That will most obviously be an economic catastrophe but it will also be a
political catastrophe. A report
on Reuters today highlighted the frustration and bemusement of leave voters
that Brexit had not yet been delivered and seemed to be mired in complexity and
delay. Well might they feel that, given the constant promises made to them
during the Referendum campaign that leaving would be quick, easy, and painless.
Now that the campaign is over, they are still being told the same thing and the
disillusion and anger will grow. The central political question for the coming
years is whether that anger is directed at those who tell them that 2+2 = 5 or
at those who remind them that, like it or not, 2+2 = 4.
Readers of
this blog can hardly fail to be aware that I regard Brexit as a national disaster.
Even so, it is extraordinary that the government seem to take every opportunity
to make things worse than they need to be. That applies most obviously to the
big decisions such as insisting Brexit must mean hard Brexit including the ECJ red
line, triggering Article 50 without proper preparation, and then wasting months
with an election. But having made those decisions the government then, in
smaller matters, continually makes foolish mistakes. With the holiday season in
progress there have only been such small matters on display this week, but they
are indicative of the wider mess the government are creating.
Item one. On
Thursday the Prime
Minister’s spokesman re-iterated that the Brexit timetable remains that
stated by the PM in her Lancaster House speech. That is, that she envisages
both exit and future trade terms to be agreed within the two year period ending
in March 2019. But every serious person knows that this is impossible, and even
most cabinet ministers have acknowledged it. For that matter, Theresa
May herself appears to know it. So what conceivable purpose is served by
pretending otherwise?

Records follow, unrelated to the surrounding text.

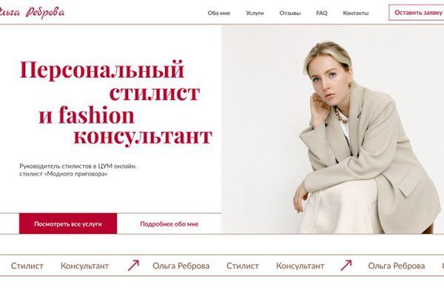Screen dimensions: 444x296
Task: Open the Контакты navigation link
Action: tap(356, 13)
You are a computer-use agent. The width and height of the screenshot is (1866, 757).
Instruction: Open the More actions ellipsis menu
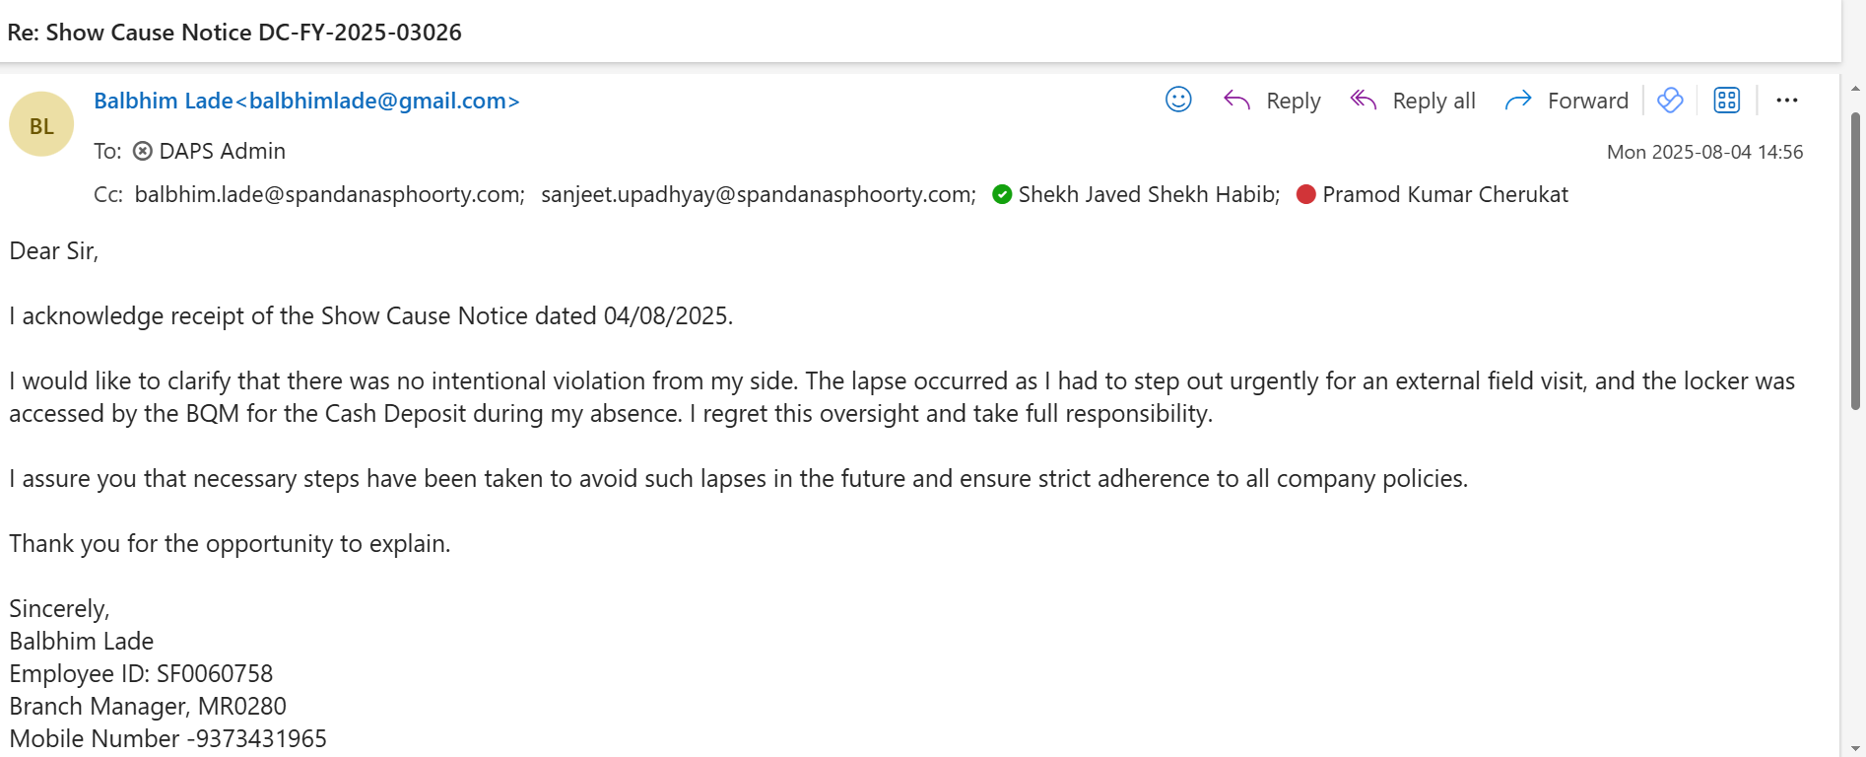tap(1787, 100)
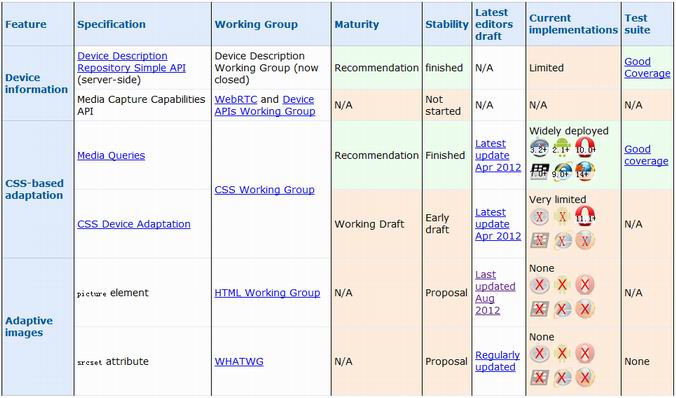Follow the WHATWG link
676x398 pixels.
239,361
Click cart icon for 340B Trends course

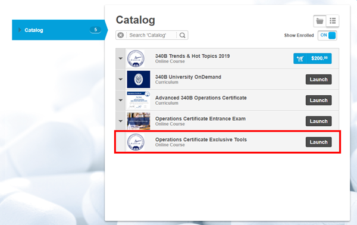(300, 58)
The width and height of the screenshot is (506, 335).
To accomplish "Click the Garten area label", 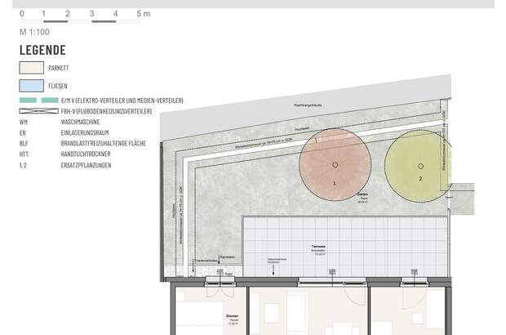I will click(363, 196).
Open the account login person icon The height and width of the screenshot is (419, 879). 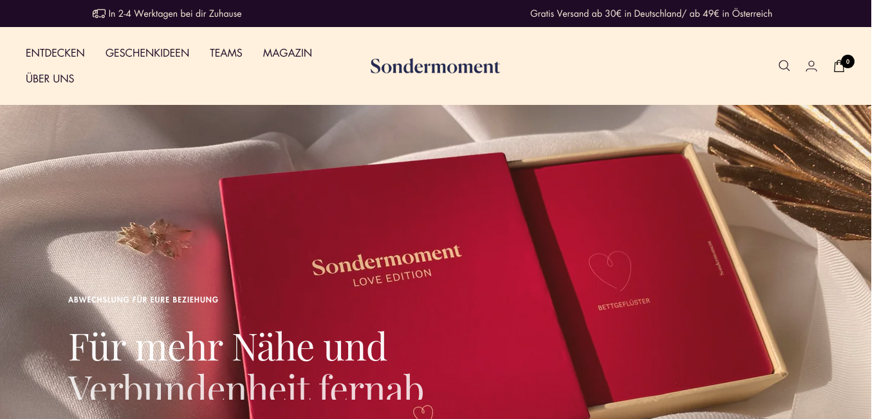(x=811, y=66)
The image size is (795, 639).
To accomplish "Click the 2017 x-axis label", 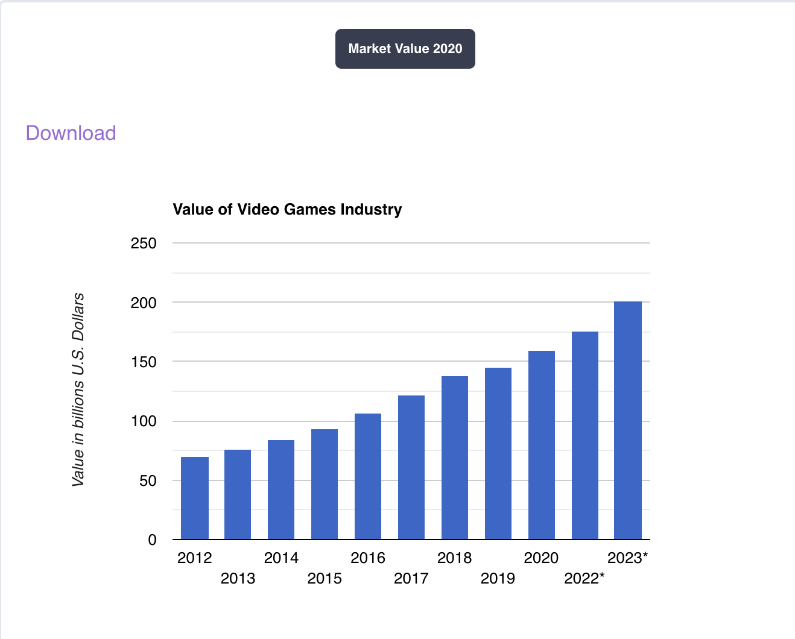I will (411, 579).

Any halfway competent leader would be preparing both the
general public and politicians – and especially those supportive of Brexit –
for the fact that it is going to take longer, probably much longer, than this.
We are no
longer in the Referendum campaign when Leave could make mendacious claims about
how quick and easy the exit negotiations would be, even lying that they would
be completed before
triggering Article 50 (something legally impossible). Instead, for better
or for worse, we are now in what is supposedly the governmental implementation
of Brexit, and that can’t be done on the basis of fantasies. It is not as if
May will be able to avoid facing up to the true timescale eventually so she
would surely be politically wiser to do so sooner rather than later.
Item two. On
Wednesday, the Prime
Minister’s office announced a ‘charm offensive’ in which diplomats and
officials will explain Britain’s Brexit strategy to, especially, the EU-27
countries. It hardly needs saying that this puts the rickety cart well ahead of
a horse that should in kindness be sent to the glue factory. Britain scarcely
has a Brexit strategy, as it is still under
dispute within the cabinet. We have failed, unlike the EU, to produce
detailed position papers for the negotiations we initiated, although these
are apparently to be unveiled in September. The White Paper is “riddled
with contradictions”, as this
excellent article from Polly Ruth Polak explains in some detail, and on key
issues such as the Irish border no meaningful proposals have been made at all,
as Irish leader Leo
Varadkar recently lamented.
But this is
not the main deficiency with the supposed charm offensive. Rather, it reveals
the continuing inability of the government to understand what
the EU have repeatedly made clear which is that Brexit it not going to be a
matter of bi-lateral discussions between the UK and each member state. The
EU-27 will negotiate as a bloc. And whilst it might be said that the ‘charm
offensive’ is an exercise in communication rather than an attempt at negotiation
that is a line so thin as to be meaningless: if the aim is not to have an
impact upon the negotiations in some way then it has no point anyway. In fact,
it is an approach which was already tried in the ‘divide and rule’ pre-Article
50 period in an attempt to pre-empt the negotiations which the EU rightly said
could not occur before the triggering letter. It did not succeed then and it
will not succeed now: it is completely unrealistic to expect otherwise.
Item three. Also
on Wednesday, Brexit Secretary David
Davis addressed one of the many thorny issues in the exit negotiations,
namely that of citizens’ rights. But he did so in the most bizarre manner,
saying that the terms the EU is offering to British nationals living in EU-27
countries are unfair because they do not give those nationals freedom of
movement rights across the EU-27, just residence rights in that country where
they reside. The unfairness, he claimed, was that this did not meet the EU
principle of reciprocity because EU-27 citizens residing in the UK would
continue to have freedom of movement rights across the EU-27.
This seems
almost wilfully to introduce an obvious misunderstanding into proceedings which
are already complex. Since the UK is choosing to leave the EU (and moreover the
single market) in part in order to exit freedom of movement rules it follows
that British nationals will lose their freedom of movement rights. That is true
for all British nationals whether resident in the UK or in an EU-27 country.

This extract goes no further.